It’s the bureaucratic equivalent of an incoming Government announcing that the parlous state of the budget means it can’t keep its promises. With every new Federal government, the Department of Finance will dust off long-held savings initiatives in the hope – usually justified – that its new masters will bite.

That’s why Commonwealth departments have started the year having to respond to a range of savings proposals identified by Finance (no longer DOFA, but christened DOFD by this most acronym-unfriendly of governments).

Many of the Finance proposals would terminate major programs established under the previous government, or suggest radically cheaper ways of achieving the same outcomes. Many of them will have come from Finance comments on Cabinet submissions under the previous Government, when they would’ve been ignored for the sake of political expediency. Now, good arguments have to be made about why programs should be retained in their current form.
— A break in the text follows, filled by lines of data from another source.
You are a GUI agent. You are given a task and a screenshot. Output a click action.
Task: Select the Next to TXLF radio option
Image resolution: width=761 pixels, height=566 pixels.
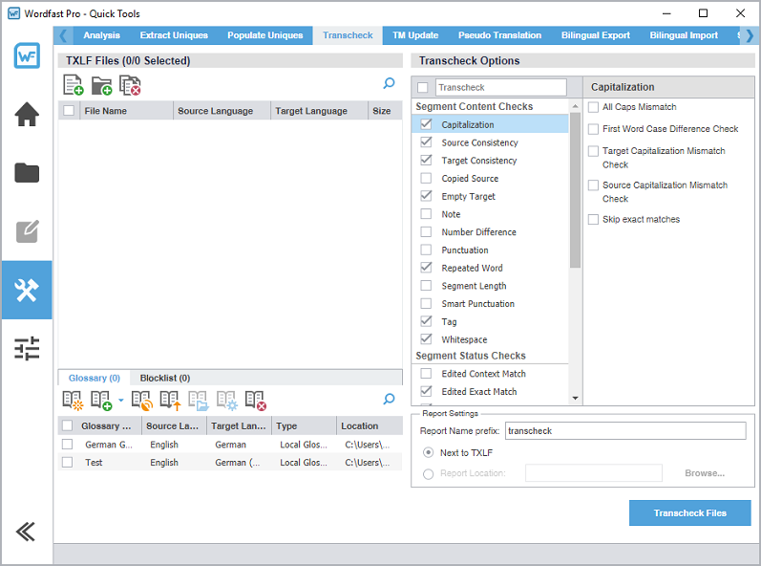point(428,452)
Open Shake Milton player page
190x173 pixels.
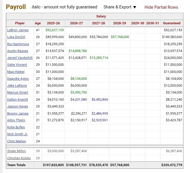point(16,151)
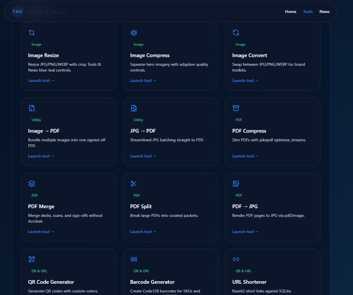The width and height of the screenshot is (353, 295).
Task: Select the file icon above JPG → PDF
Action: click(134, 108)
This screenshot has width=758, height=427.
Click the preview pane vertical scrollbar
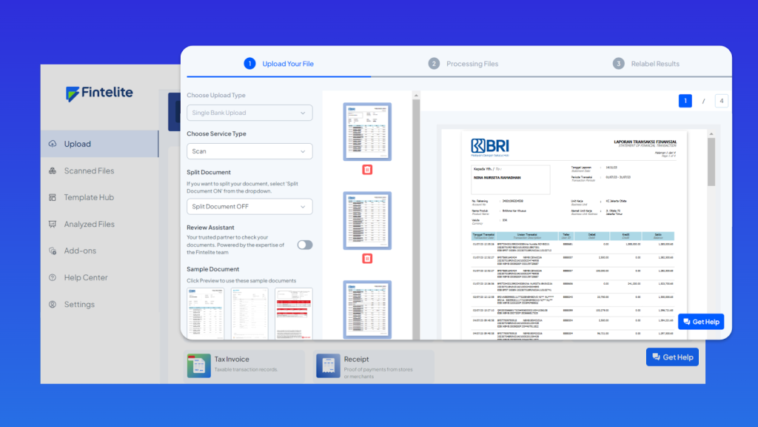pyautogui.click(x=711, y=163)
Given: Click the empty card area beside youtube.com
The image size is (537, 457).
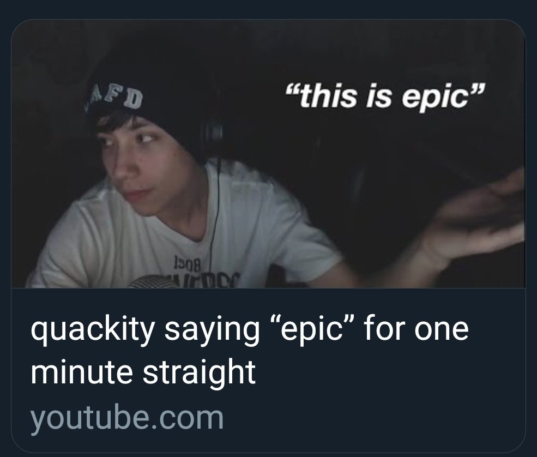Looking at the screenshot, I should 373,419.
Finance knows that it only has a limited period in which to drive these sorts of savings. It will probably be one Budget, although the 1996 election was timed so that it had two Budgets under the new Howard Government. Thereafter, political risk aversion kicks in. Brave politicians who were happy to slash spending with a full term ahead of them will drop their knives, especially when backbenchers start complaining. But for the moment, the Prime Minister and Treasurer, who clearly need to be seen to do something about inflation and government spending, will be prepared to endure the political pain of cutbacks.

Problem is, it’s a shell game. This government was almost as profligate in its election promises as the spendthrifts it replaced. Not just tax cuts and computers in schools, but scores of middling and micro-promises for new agencies, local roads, regional programs, advisory councils and local sports ovals. Unless Lindsay Tanner and his merry band of razor-wielders seriously hack into spending, both by cutting back programs and abolishing some entirely, the net fiscal effect will simply be a transfer to a new range of programs.

If Finance could apply the same rigour to the Government’s promises as well, then a serious dent in spending could be achieved. After “core” and “non-core” promises, that’s not going to happen, and the Budget will be the worse for it. Call it John Howard’s last little gift to the Australian economy.